Reading passage
┌──

By Emma G. Gallegos in News on Nov 15, 2016 4:49PM

Sheriff Tom Dart

Cook County Sheriff Tom Dart is calling for an end to Illinois' cash bail system, which penalizes poor people and sometimes even keeps them in jail long past their actual sentence. His office, which runs the Cook County jails, says that they are drafting legislation to reform the system.

Right now sheriff's officials say that there are as many as 200 inmates in jail right now who can't come up with the $1,000 they need to make bail, according to the Chicago Sun-Times. And 1,024 inmates last year spent more time in jail than their actual sentence, because they couldn't make bail while they awaited trial, the Chicago Tribune says.

Dart is proposing that defendants undergo a more thorough background check, like those done at the federal level, to determine whether defendants should be released from jail as they await trial.

“It would be a much more thorough evaluation,” Cara Smith, Dart's top policy official told the Sun-Times. "The goal would be to provide judges with much more information."

Washington D.C. has a no-cash bail system and Colorado has considered it.

└──

Tasks to carry out
[a] In the article on Cook County's cash bail system, how many inmates spent more time in jail last year than their actual sentence?
[b] Resume the article on Cook County's cash bail system after its final sentence.

Record extracts
┌──

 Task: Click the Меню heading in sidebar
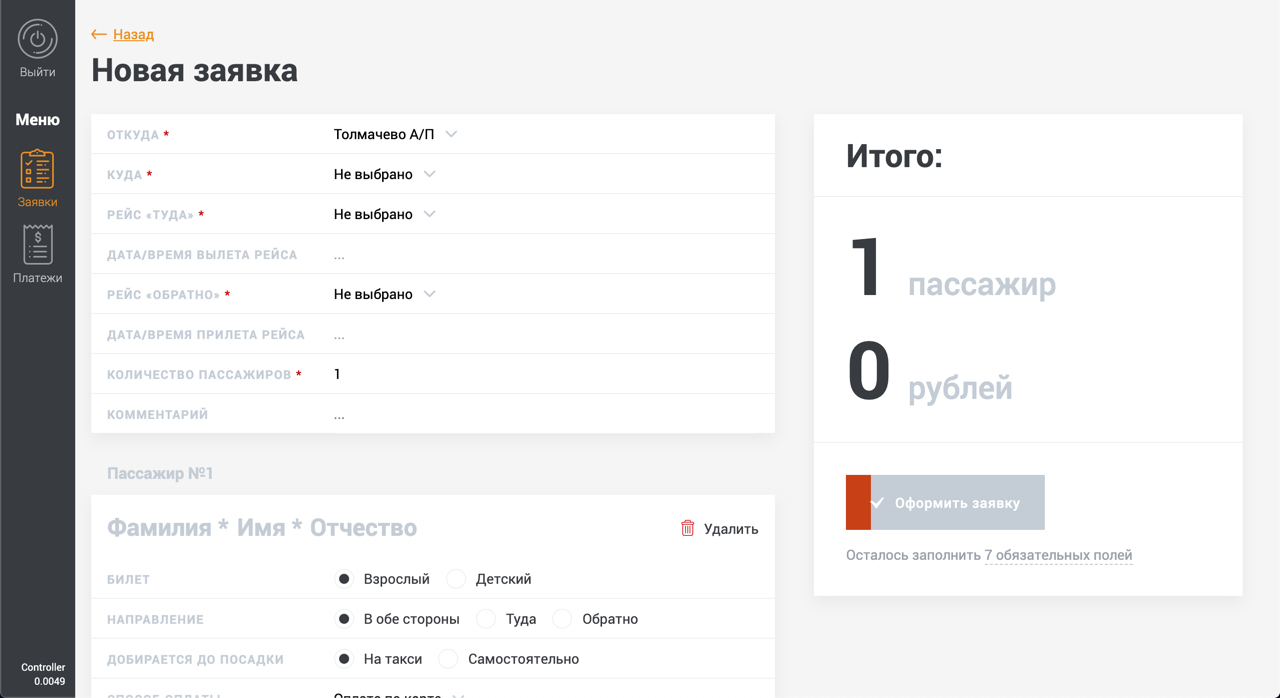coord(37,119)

└──
┌──

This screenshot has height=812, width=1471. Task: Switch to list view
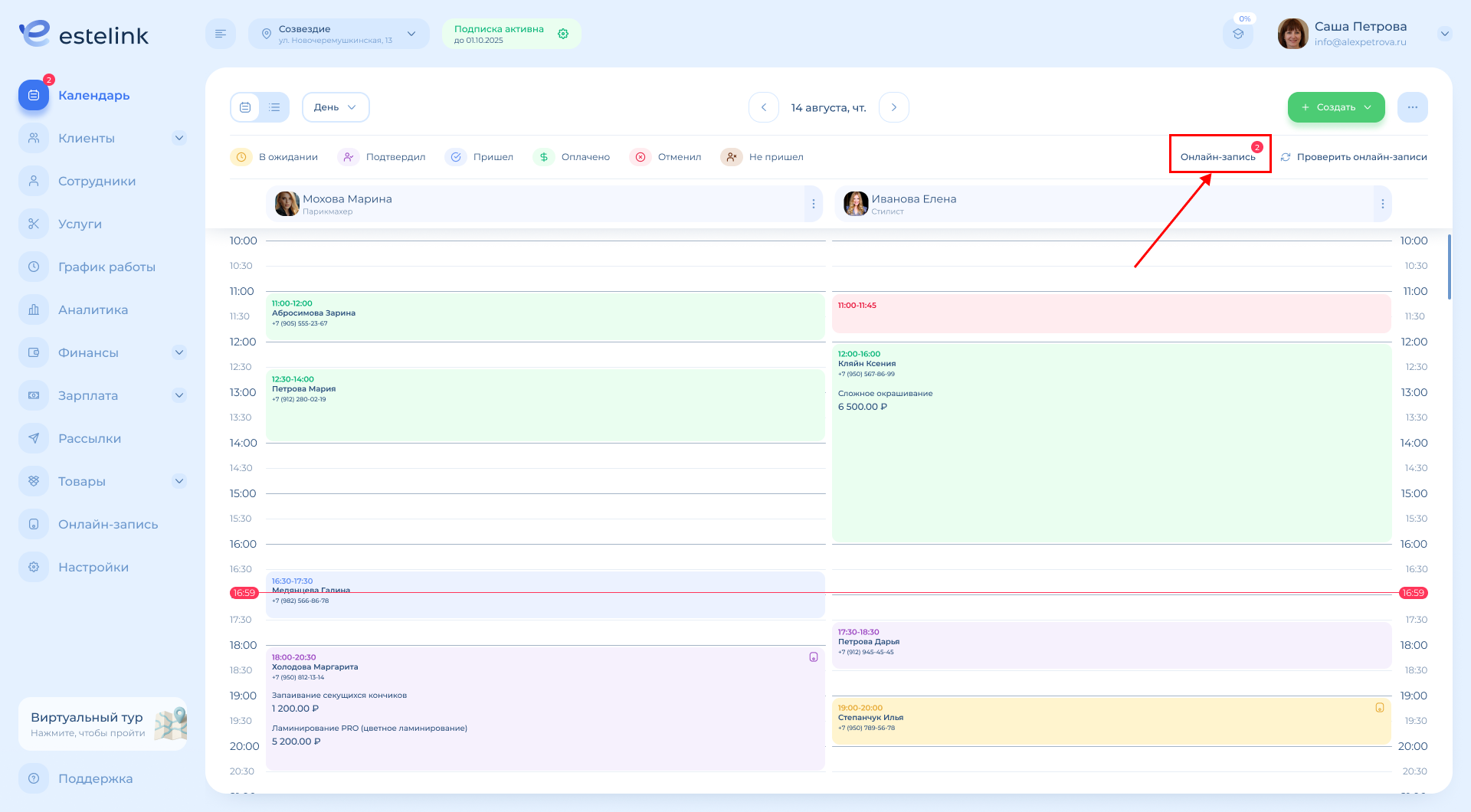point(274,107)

└──
┌──

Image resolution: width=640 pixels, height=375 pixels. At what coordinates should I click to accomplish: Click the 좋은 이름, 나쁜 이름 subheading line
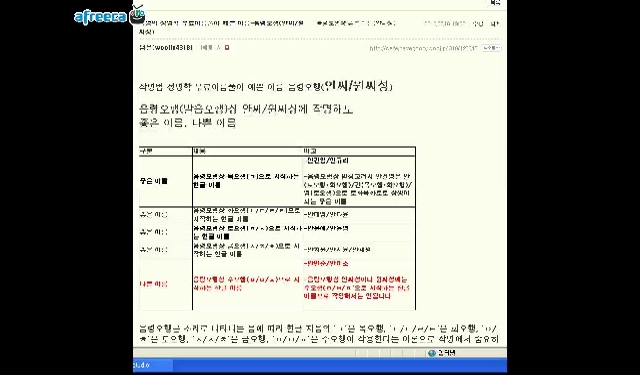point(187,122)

└──

Set of answers
[a] 1,024 inmates.

[b]
Civil rights advocates say cash bail, which disproportionally hits people of color, violates the Eighth Amendment that bars excessive bail, fines, and cruel and unusual punishment. Last month they filed a suit challenging cash bail in Cook County.

"Money bail is one of the most senseless, devastating, and anachronistic features of modern American law, and it is shockingly applied in Cook County to keep thousands of people in jail cells at taxpayer expense every day — not because they are dangerous but because they are poor," Alec Karakatsanis of Civil Rights Corps, told Injustice Watch. His organization, which has challenged similar practices in Alabama, Texas and California, teamed up with local firms and the MacArthur Justice Center at Northwestern University Pritzker School of Law.

Aside from humanitarian concerns, some government officials are pointing out that keeping people locked up because they're too poor to make bail is a poor use of taxpayer money. County Board President Toni Preckwinkle, who wants to reduce the number of nonviolent offenders in jail, says she is in favor of bond reform.

The County Board will be hosting a hearing Thursday on its bond practices.